◆ What you will do:
Retype the stretch of the duck-hunting forum thread from "## Packout (Nov" through "to have killed.".

◆ Passage:
* * * *
You should know better than to say such things. I'll bet Wyogoob has done it. After all, he's done just about everything.


----------



## shaun larsen (Aug 5, 2011)

Clarq said:


> blackdog said:
> 
> 
> > "Donating Coots to a needy family in the community". LMAO!!!!!
> ...


hes just an internet troll. he thinks that giving other people s*** about things will make him feel better about who he is a person.... what a miserable life he must have. i can only imagine :roll:

BD, i mean really, how old are we? 12? get over yourself. you dont like me. i dont like you. we have established that. grow up. move on. its getting old attacking me on just about everything i post. we all have our own opinions. but that doesnt mean we need to share every single one that pops into your head. not that its any of your ******* business, but i do give my coot meat away. and let me tell you, they are more then grateful. when you are hungry and you have a family that needs to eat, you'll take anything. hopefully, you wont ever know what its like to HAVE to eat a coot or not eat much at all. these people do....


----------



## Riverrat77 (Sep 7, 2007)

I pass on those mergansers and the "fish ducks", whatever the hell they are. Word is escaping me right now. Oh... cormorants. Everything else, I'll usually take a pop at if its close enough. That said, I've duck hunted maybe three times this year... now its time for jump shooting and if its legal, its getting shot. Usually don't get into anything too "bad" though when I'm out jumpshooting. 8) 

I wouldn't give a family a coot.... but hey, its all good. Like you said, they probably aren't real picky. I don't agree with feeding your dogs your birds either so for the guys doing that....thats nonsense. I knew a family from Springville that would take their birds and feed them to the neighbors pigs. You want to pull a trigger on something, go get yourself a bunch of clay pigeons or something. Seriously... some people. :roll: 

One thing guys have had issue with on here before that I don't really have a problem with is jerky... its still doing something with the meat to make edibles for HUMANS so its a fair version of "processed".


----------



## Packout (Nov 20, 2007)

Tex- Where can I pick up that Left Ventricle? As I have shot 1 (and only one, years ago) limit of Wilson Snipe I would like my compensation.  I'll take a free Wilson's Snipe mount if you really still need that Left Ventricle. 

I don't shoot mergansers. Don't like shooting ruddy or buffle-heads either. Coots get a pass also as I don't like to kill just to have killed.


----------



## Bax* (Dec 14, 2008)

Coots. I wouldnt even want my dog to waste the energy to pick it up let alone waste a shell


----------



## blackdog (Sep 11, 2007)

Sorry Killer, I just find the BS you spew on here comical, no hard feelings little buddy. :lol: 

Oh hey, do you have the names and addresses of the super hungry needy people you donate your Coot meat to, because the next time I run over a Jackrabbit on the Hwy I'll stop and throw it in the back of my truck and take it to them. If they're grateful for some Coot meat, they'll be really stoked for some road kill Jackrabbit. I usually get my dog on Pigeons a couple times every summer, I can give those to them too. Also my families farm in Idaho is over run with cats, I can bring them some cat meat and any other crap I wouldn't eat myself, I'm sure they would be very grateful.


----------



## nickpan (May 6, 2008)

Shovelers, GE's and Mergansers. Shovelers if it is a slow day. I'll hold out on teal if the bigger birds are moving well, but won't hesitate on finishing up a limit with them. On a good day i'll lay off on the hens too.
* * * *
◆ Entries supplied:
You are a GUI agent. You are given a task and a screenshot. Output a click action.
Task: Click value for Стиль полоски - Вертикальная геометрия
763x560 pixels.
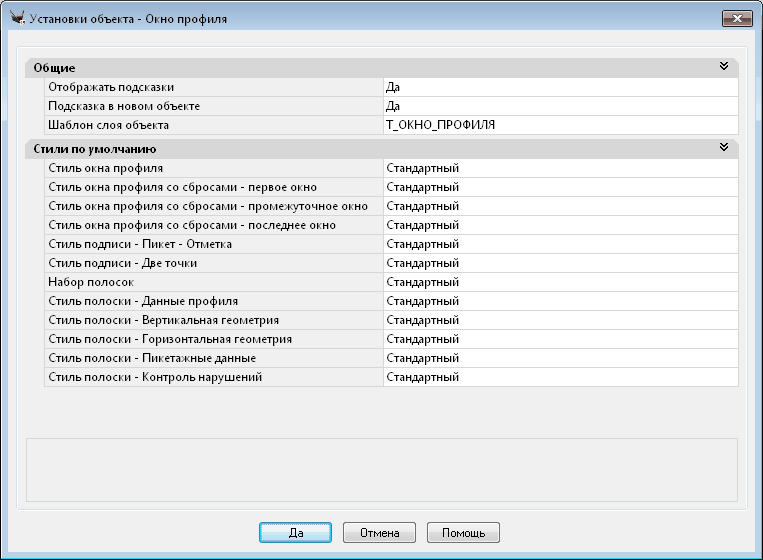pyautogui.click(x=560, y=320)
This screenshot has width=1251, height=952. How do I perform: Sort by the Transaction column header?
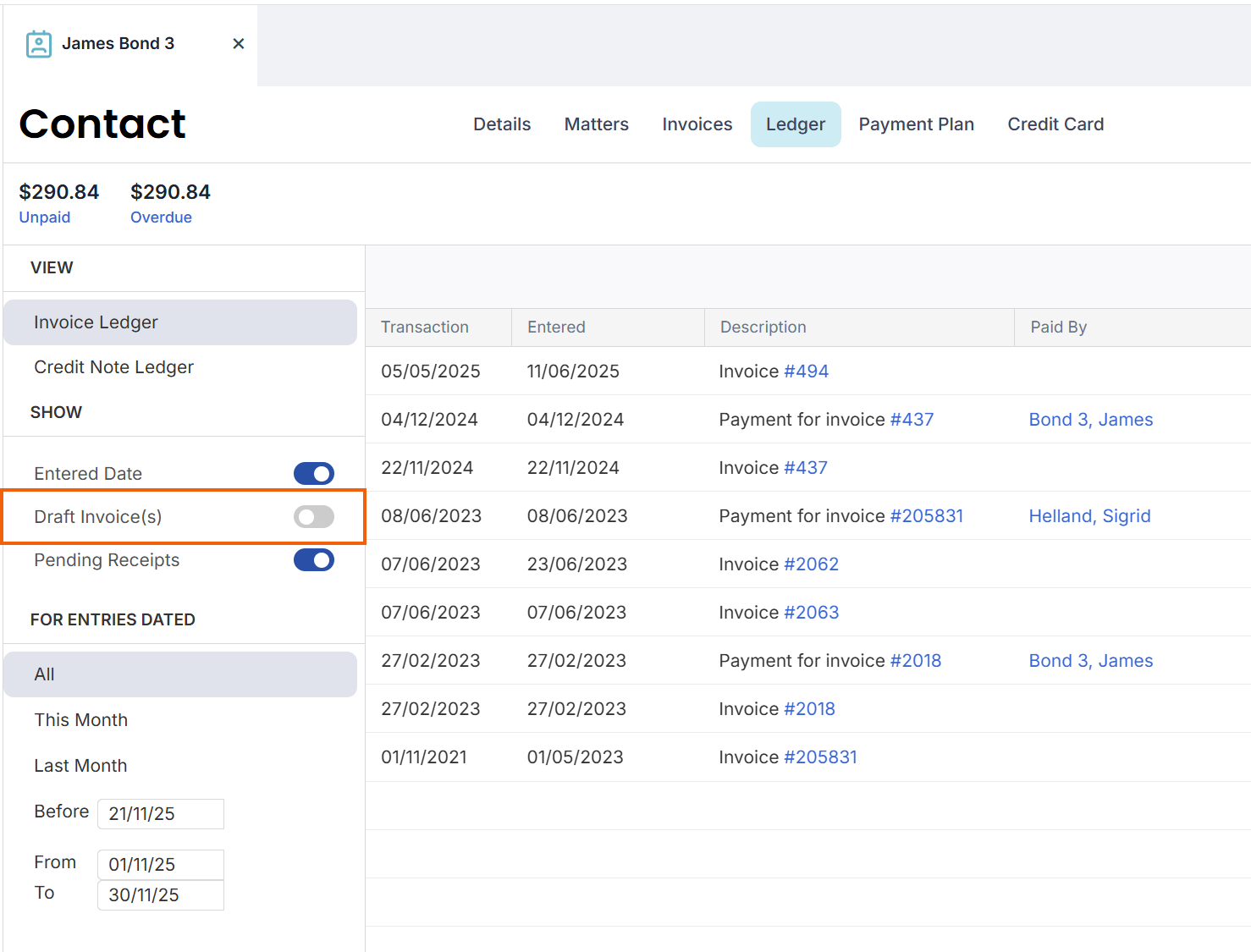pyautogui.click(x=425, y=327)
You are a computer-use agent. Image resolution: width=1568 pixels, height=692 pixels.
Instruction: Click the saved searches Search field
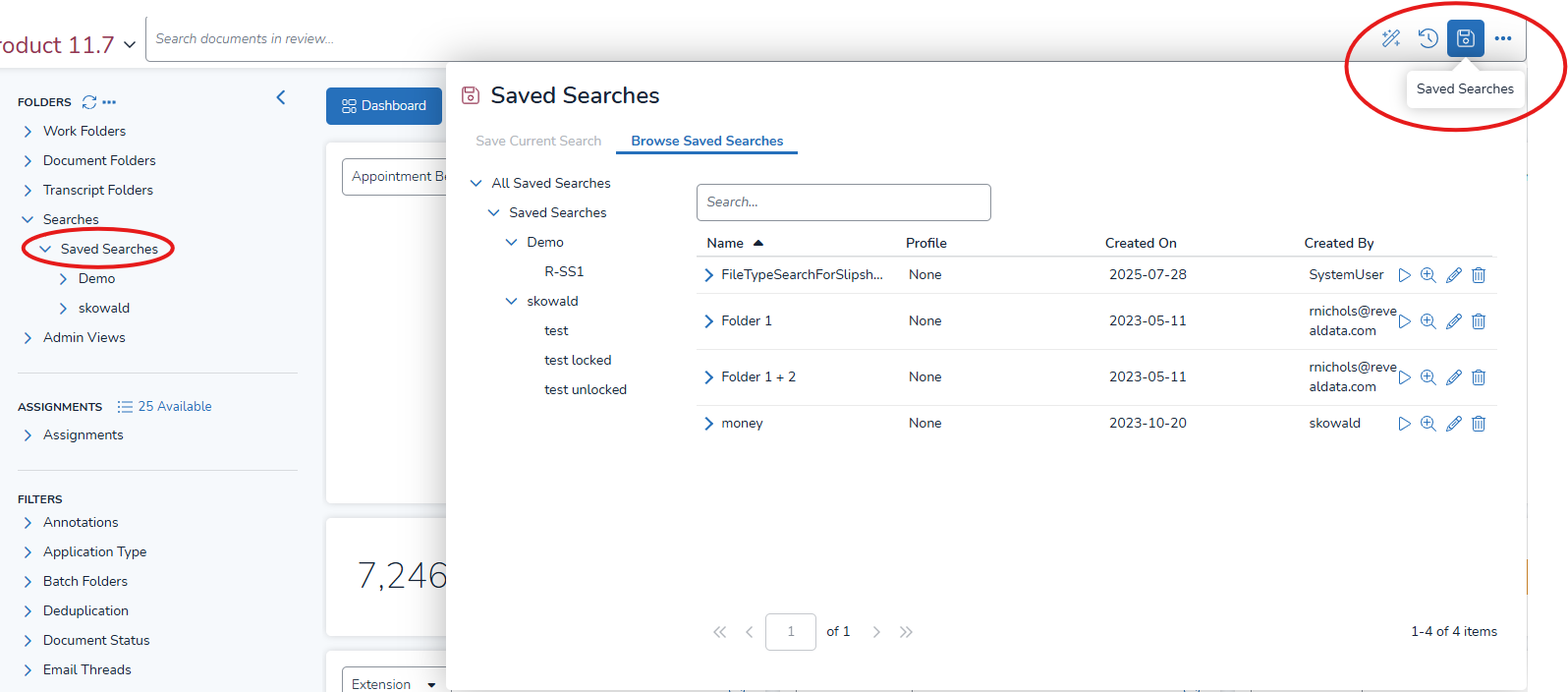(x=843, y=202)
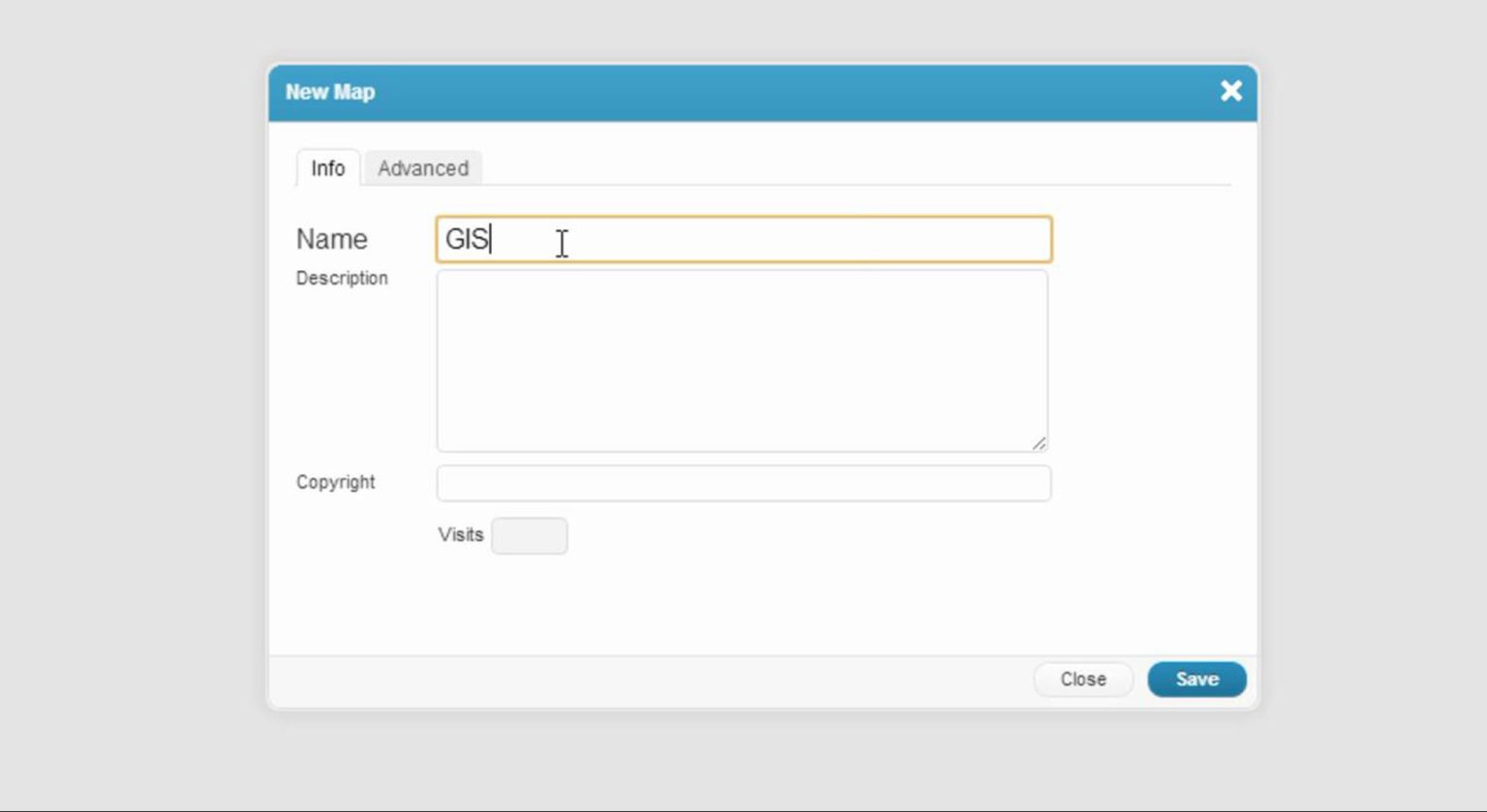
Task: Click the Copyright input field
Action: pyautogui.click(x=742, y=482)
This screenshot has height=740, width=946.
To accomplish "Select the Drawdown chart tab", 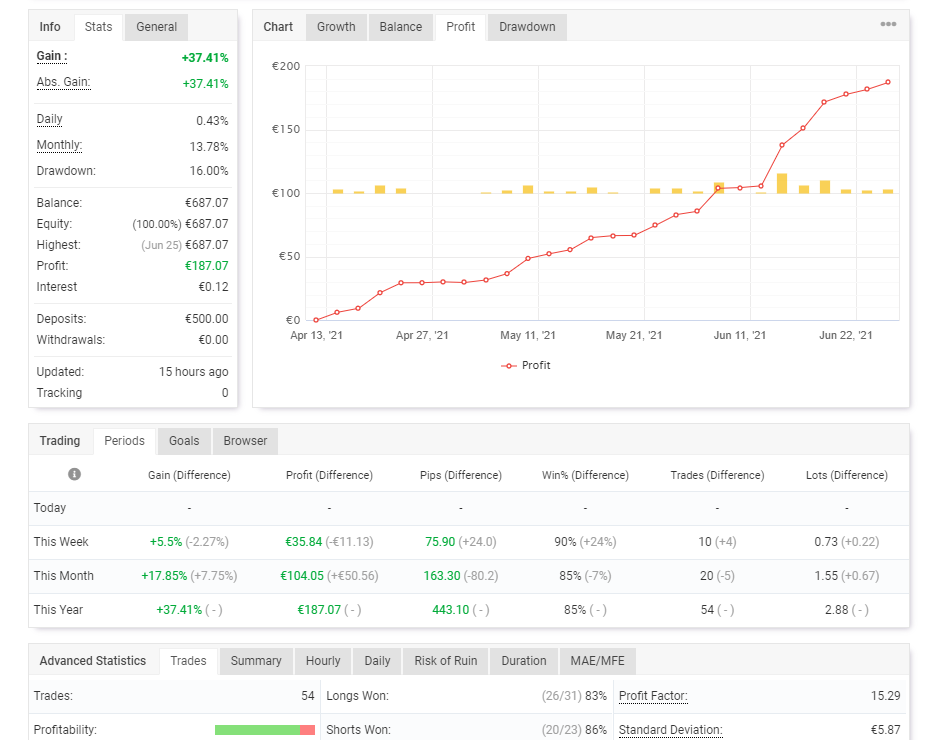I will click(x=527, y=27).
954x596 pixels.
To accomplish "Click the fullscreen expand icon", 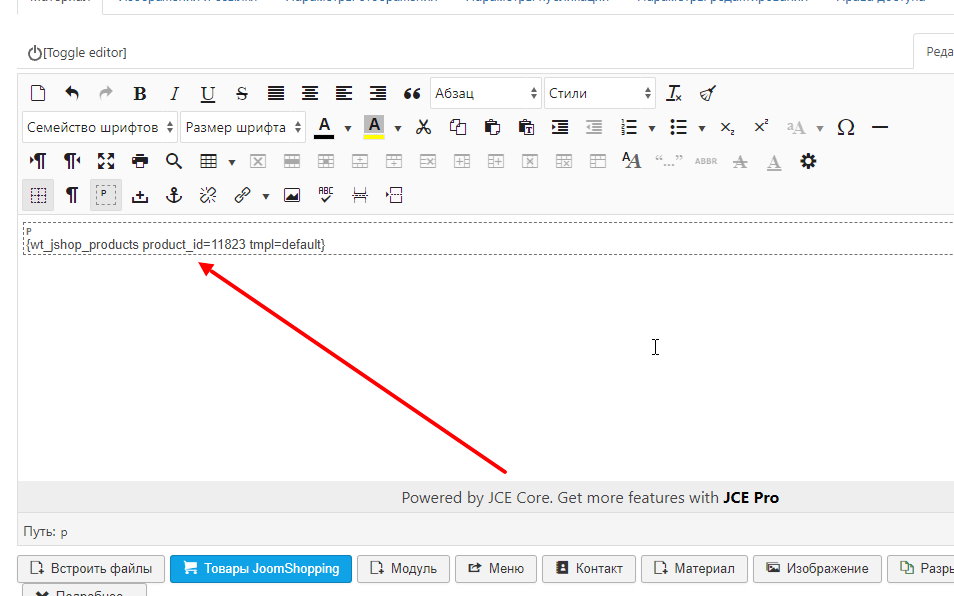I will tap(106, 161).
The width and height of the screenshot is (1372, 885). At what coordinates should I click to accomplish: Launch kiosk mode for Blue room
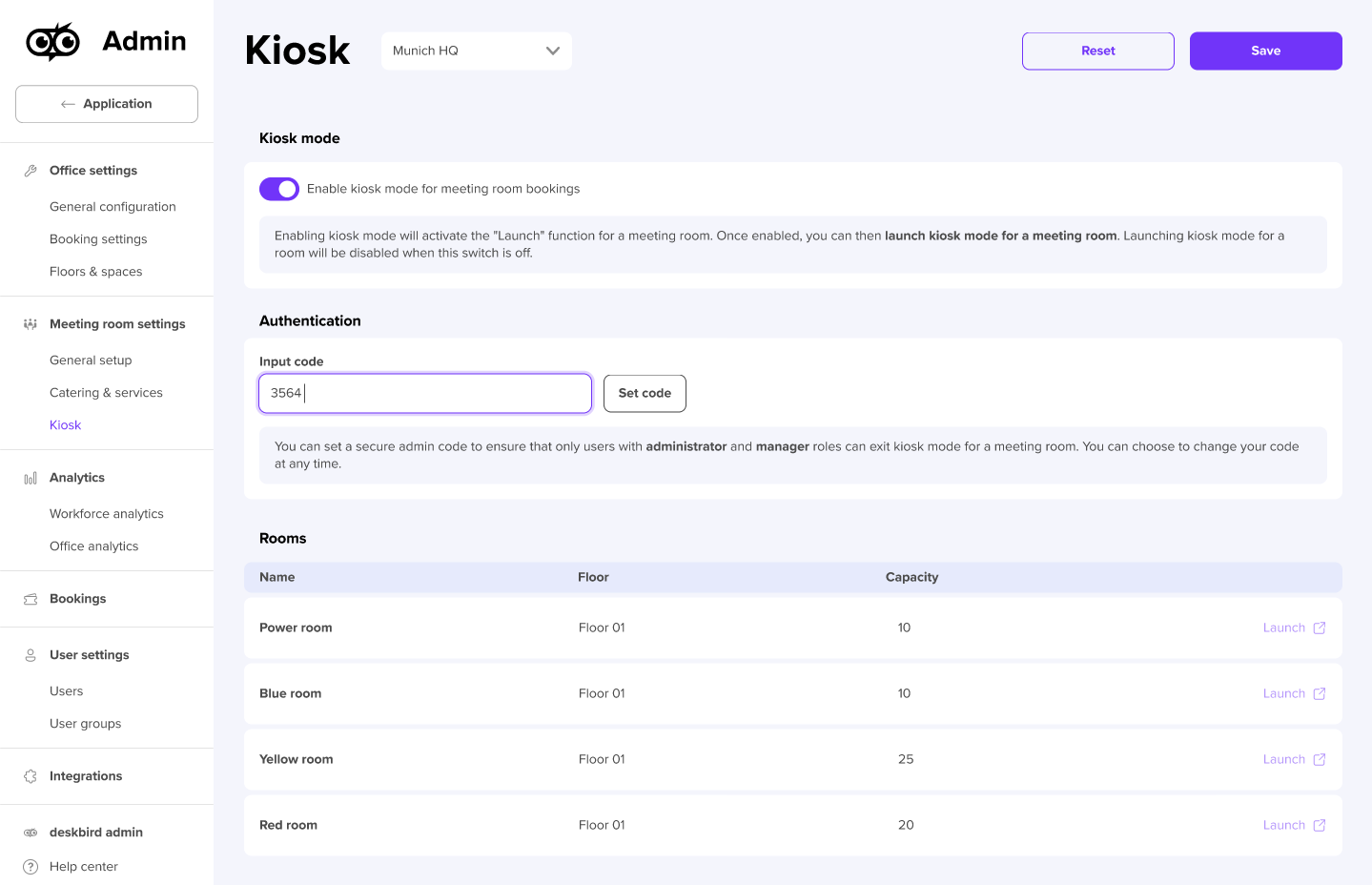click(x=1283, y=693)
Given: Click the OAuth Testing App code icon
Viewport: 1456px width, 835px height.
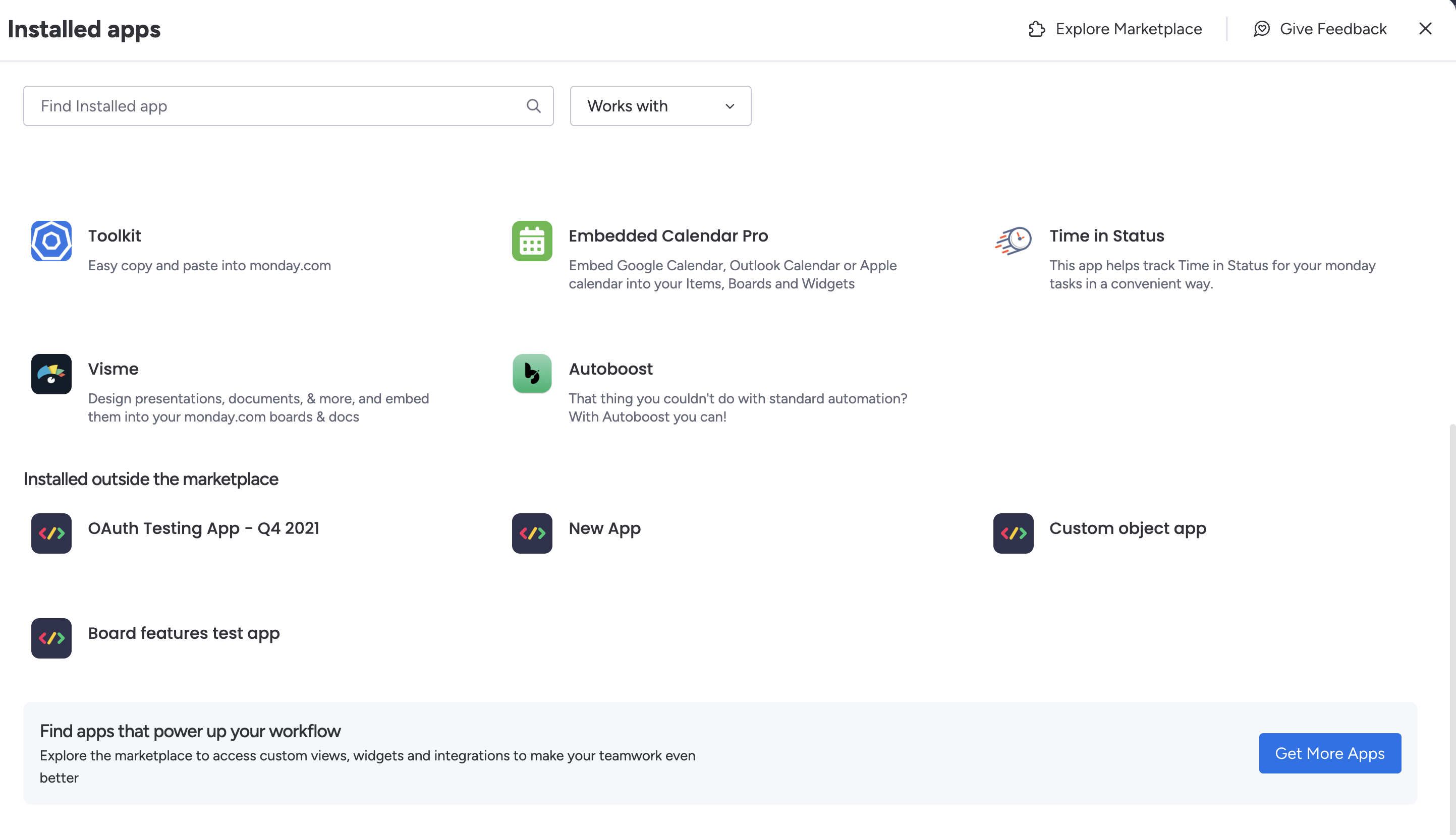Looking at the screenshot, I should pyautogui.click(x=51, y=533).
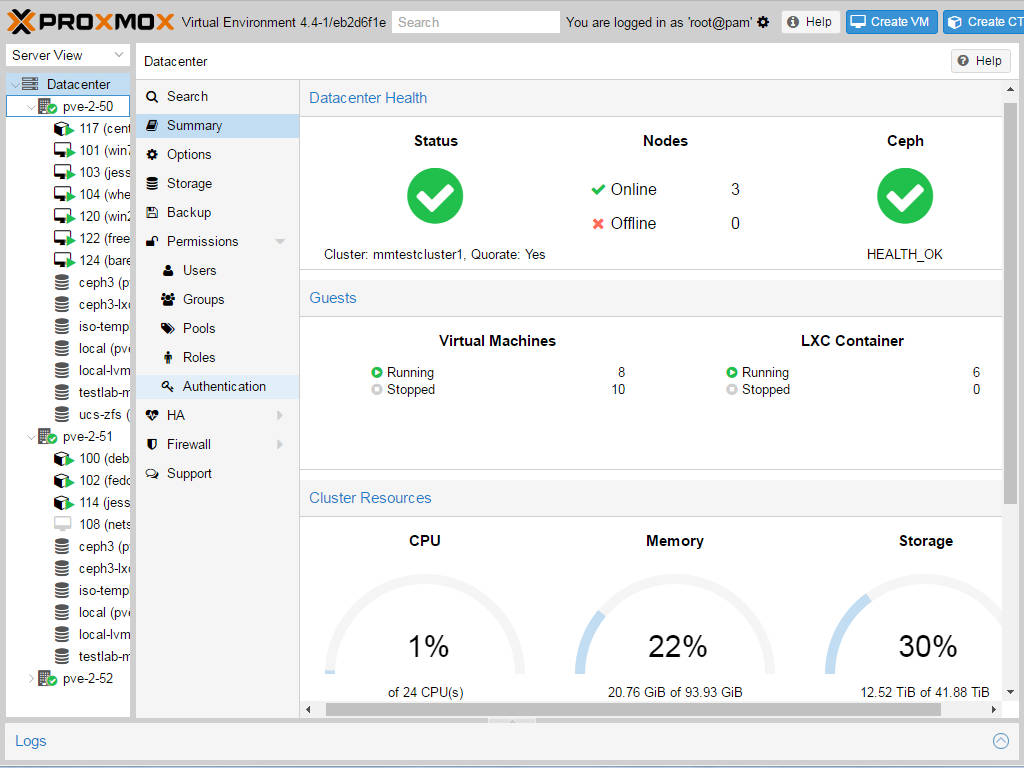1024x768 pixels.
Task: Click the Memory usage gauge
Action: click(675, 647)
* * * *
◆ Written response:
## Packout (Nov 20, 2007)

Tex- Where can I pick up that Left Ventricle? As I have shot 1 (and only one, years ago) limit of Wilson Snipe I would like my compensation.  I'll take a free Wilson's Snipe mount if you really still need that Left Ventricle. 

I don't shoot mergansers. Don't like shooting ruddy or buffle-heads either. Coots get a pass also as I don't like to kill just to have killed.